Global stability, sensitivity and passive control of low-Reynolds-number flows around NACA 4412 swept wings

Abstract

The stability and sensitivity of two- and three-dimensional global modes developing on steady spanwise-homogeneous laminar separated flows around NACA 4412 swept wings are numerically investigated for different Reynolds numbers ${\textit {Re}}$ and angles of attack $\alpha$ . The wake dynamics is driven by the two-dimensional von Kármán mode whose emergence threshold in the $\alpha \unicode{x2013}{\textit {Re}}$ plane is computed with that of the three-dimensional centrifugal mode.

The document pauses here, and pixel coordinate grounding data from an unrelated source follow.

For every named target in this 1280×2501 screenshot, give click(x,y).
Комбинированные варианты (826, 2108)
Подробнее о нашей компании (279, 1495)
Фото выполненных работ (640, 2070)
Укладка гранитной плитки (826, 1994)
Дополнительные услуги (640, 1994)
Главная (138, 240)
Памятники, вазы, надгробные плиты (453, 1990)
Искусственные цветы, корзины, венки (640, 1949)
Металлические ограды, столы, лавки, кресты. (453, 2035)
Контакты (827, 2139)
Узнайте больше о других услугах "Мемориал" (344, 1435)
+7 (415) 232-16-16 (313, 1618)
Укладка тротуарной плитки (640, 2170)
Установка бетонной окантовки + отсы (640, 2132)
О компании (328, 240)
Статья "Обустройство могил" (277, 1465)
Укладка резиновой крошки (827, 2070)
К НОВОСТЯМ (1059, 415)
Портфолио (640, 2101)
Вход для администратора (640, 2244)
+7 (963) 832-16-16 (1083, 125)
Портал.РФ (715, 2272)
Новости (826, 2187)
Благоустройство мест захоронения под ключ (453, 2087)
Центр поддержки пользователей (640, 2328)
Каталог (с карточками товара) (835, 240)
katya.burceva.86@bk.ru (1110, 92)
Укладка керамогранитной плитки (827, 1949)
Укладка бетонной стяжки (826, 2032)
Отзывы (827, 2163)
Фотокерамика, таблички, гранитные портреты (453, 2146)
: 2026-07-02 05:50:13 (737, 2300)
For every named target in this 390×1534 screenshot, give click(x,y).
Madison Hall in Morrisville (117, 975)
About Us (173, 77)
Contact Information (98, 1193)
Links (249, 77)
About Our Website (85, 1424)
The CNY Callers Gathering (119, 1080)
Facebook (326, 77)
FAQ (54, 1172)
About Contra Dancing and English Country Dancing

At the critical Reynolds number, the Strouhal number, the streamwise wavenumber of the von Kármán mode and the spanwise wavenumber of the leading three-dimensional centrifugal mode scale as a power law of $\alpha$ . The introduction of a sweep angle attenuates the growth of all unstable modes and entails a Doppler effect in the leading modes’ dynamics and a shift towards non-zero frequencies of the three-dimensional centrifugal modes. These are found to be non-dispersive as opposed to the von Kármán modes. The sensitivity of the leading global modes is investigated in the vicinity of the critical conditions through adjoint-based methods. The growth-rate sensitivity map displays a region on the suction side of the wing, wherein a streamwise-oriented force has a net stabilising effect, comparable to what could have been obtained inside the recirculation bubble. In agreement with the predictions of the sensitivity analysis, a spanwise-homogeneous force suppresses the Hopf bifurcation and stabilises the entire branch of von Kármán modes. In the limit of small amplitudes, passive control via spanwise-wavy forcing produces a stabilising effect similar to that of a spanwise-homogeneous control and is more effective than localised spherical forces.